The Art of Word Learning

By Jess Love | July 5, 2012

The art of learning words is not, it would seem, hard to master. Six-year-olds, for whom hand-eye coordination is still iffy and toy-sharing a contentious proposition, already possess a sophisticated vocabulary: around 9,000-14,000 words, according to Harvard University researcher Susan Carey. And yet many scholars, including the philosopher Willard Van Orman Quine, have noted that word learning should be extraordinarily difficult to master, since it involves mapping labels to events in the world, and real-world events are infinitely complex. If someone at a zoo points to a leopard and says “leopard,” is she referencing the entire creature? The spots? The slinky gait or the faux savannah backdrop? Or perhaps felines, or large animals, more generally?

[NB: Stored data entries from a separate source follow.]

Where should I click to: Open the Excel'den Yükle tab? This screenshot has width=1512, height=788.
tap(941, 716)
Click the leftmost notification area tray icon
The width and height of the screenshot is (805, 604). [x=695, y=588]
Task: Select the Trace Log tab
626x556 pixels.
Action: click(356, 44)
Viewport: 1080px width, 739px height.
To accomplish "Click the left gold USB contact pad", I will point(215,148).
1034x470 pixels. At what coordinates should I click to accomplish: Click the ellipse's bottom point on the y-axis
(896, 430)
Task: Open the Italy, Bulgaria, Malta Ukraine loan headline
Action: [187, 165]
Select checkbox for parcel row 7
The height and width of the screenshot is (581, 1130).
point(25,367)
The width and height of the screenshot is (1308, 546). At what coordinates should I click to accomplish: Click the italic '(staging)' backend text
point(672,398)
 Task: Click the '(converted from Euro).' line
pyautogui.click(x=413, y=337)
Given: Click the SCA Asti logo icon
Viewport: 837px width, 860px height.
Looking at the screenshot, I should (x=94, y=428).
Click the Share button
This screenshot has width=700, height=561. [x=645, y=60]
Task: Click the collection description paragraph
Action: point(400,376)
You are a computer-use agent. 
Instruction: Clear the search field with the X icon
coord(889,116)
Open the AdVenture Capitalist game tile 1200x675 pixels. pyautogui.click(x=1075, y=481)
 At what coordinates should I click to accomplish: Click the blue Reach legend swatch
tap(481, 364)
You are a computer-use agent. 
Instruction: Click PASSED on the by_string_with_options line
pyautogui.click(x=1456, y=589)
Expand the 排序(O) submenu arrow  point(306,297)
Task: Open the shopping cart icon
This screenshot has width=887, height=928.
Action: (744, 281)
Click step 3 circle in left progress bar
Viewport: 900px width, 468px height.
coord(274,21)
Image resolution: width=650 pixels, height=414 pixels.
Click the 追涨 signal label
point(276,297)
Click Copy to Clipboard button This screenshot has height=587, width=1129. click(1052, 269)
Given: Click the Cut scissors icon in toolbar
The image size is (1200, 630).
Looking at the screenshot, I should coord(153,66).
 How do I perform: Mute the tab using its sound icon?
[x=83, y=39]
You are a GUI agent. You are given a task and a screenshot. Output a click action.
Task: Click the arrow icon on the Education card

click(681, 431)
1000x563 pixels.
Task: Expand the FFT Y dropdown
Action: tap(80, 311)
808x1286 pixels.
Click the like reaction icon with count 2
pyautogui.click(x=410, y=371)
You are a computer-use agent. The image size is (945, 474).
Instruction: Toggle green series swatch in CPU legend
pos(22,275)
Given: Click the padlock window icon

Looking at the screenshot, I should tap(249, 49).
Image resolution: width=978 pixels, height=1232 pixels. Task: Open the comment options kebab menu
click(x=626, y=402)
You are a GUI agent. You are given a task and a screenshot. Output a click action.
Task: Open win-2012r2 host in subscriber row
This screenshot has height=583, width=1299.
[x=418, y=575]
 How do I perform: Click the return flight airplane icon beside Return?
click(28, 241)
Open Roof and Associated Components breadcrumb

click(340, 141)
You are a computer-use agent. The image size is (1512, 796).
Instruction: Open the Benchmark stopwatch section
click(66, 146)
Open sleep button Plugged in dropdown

But thankfully, we don’t just hear “leopard” once. We hear it again and again, when the leopard is close, or too far away for its spots to be visible. We hear “leopard” whether the creature is stalking or sleeping, while visiting the zoo or while watching an Attenborough special. We are likelier to hear “leopard” in the presence of leopards than elephants or flamingos or lions. That is, because every word (with very few exceptions) occurs in a slightly different set of contexts from every other word, we can use this entire set of occurrences to constrain our hypotheses about how to map word to world. Researchers call this “cross-situational learning,” and at least under optimal conditions we are pretty good at it.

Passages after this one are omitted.